**WHAT TO PRODUCE:**
With pictures excluded, retype exactly every line from the one containing "Click the '例: 本社' placeholder text" to the end of the records below.

**DATA SHOWN:**
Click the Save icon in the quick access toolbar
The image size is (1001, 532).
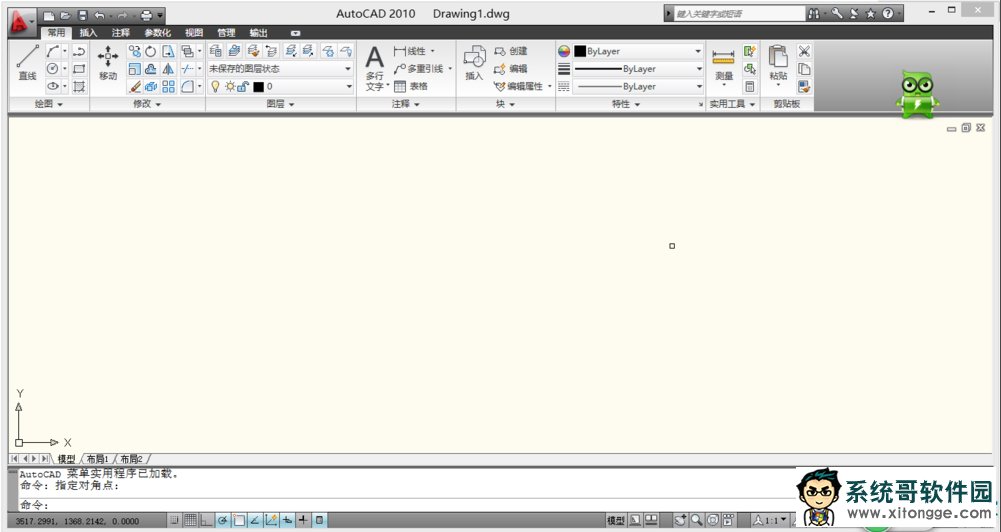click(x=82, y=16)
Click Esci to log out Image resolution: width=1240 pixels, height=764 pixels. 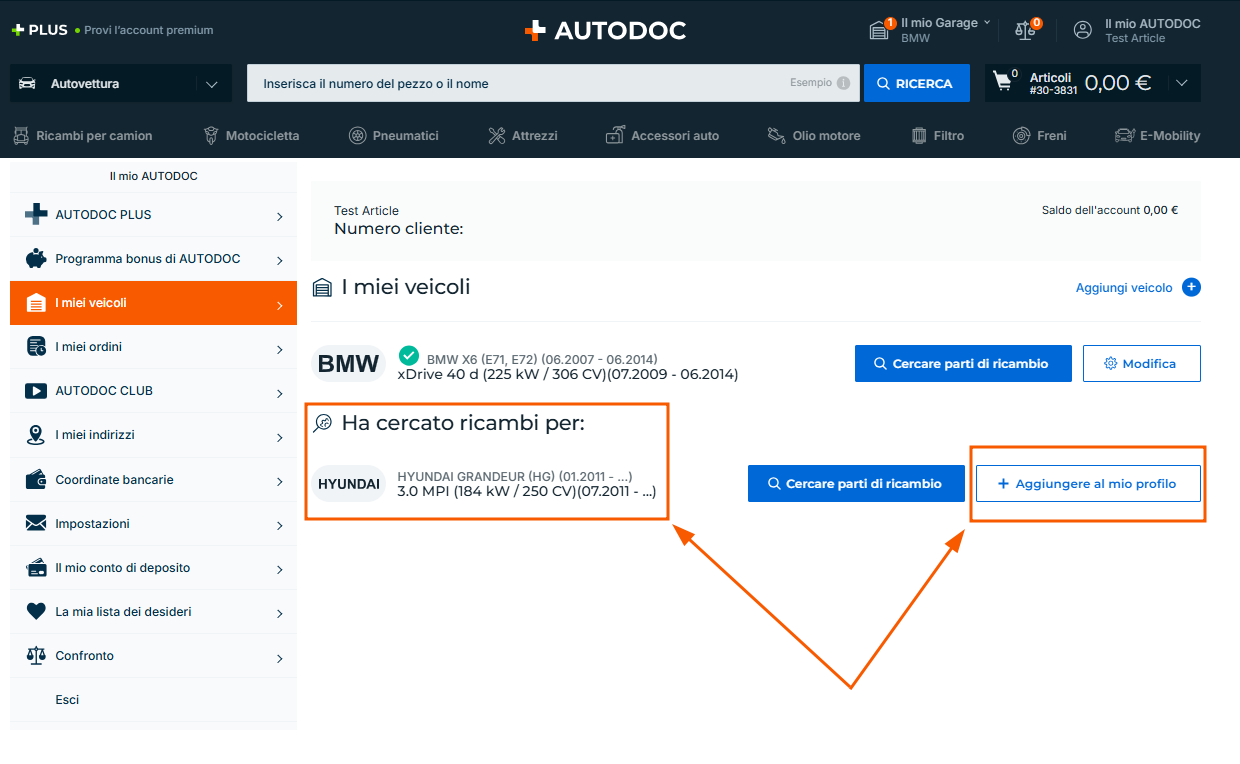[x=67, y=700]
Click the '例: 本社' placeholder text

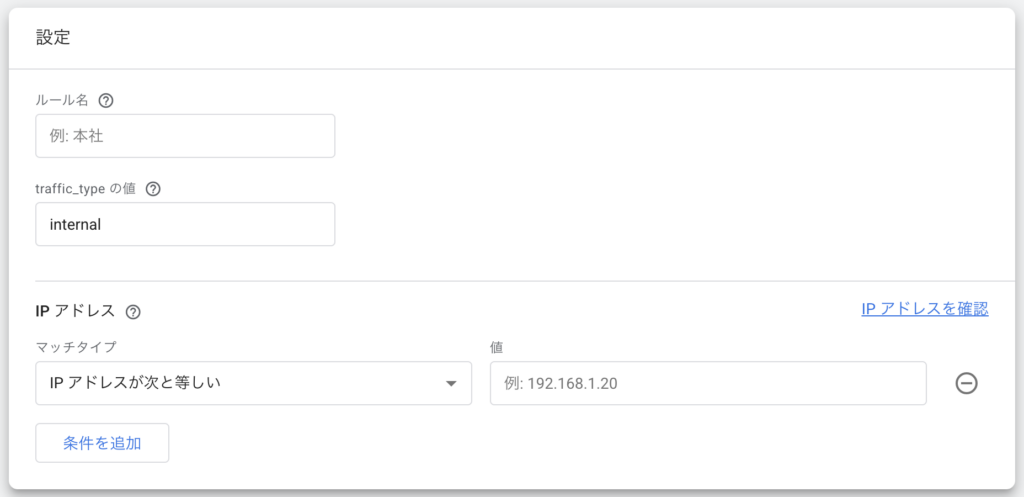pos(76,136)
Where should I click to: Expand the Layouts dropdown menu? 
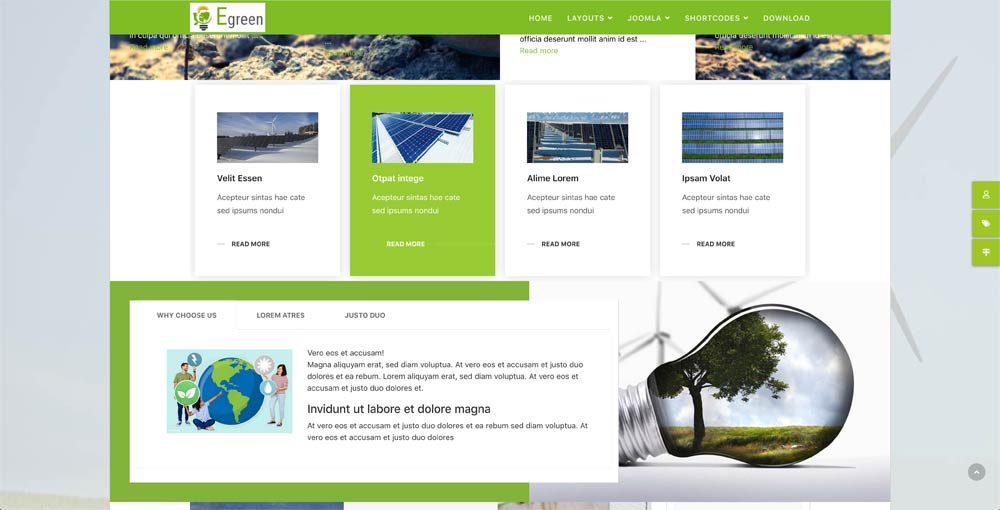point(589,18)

**TASK RESPONSE:**
Click the '例: 本社' placeholder text

pos(76,136)
Where should I click to: Expand the Layouts dropdown menu? 
point(589,18)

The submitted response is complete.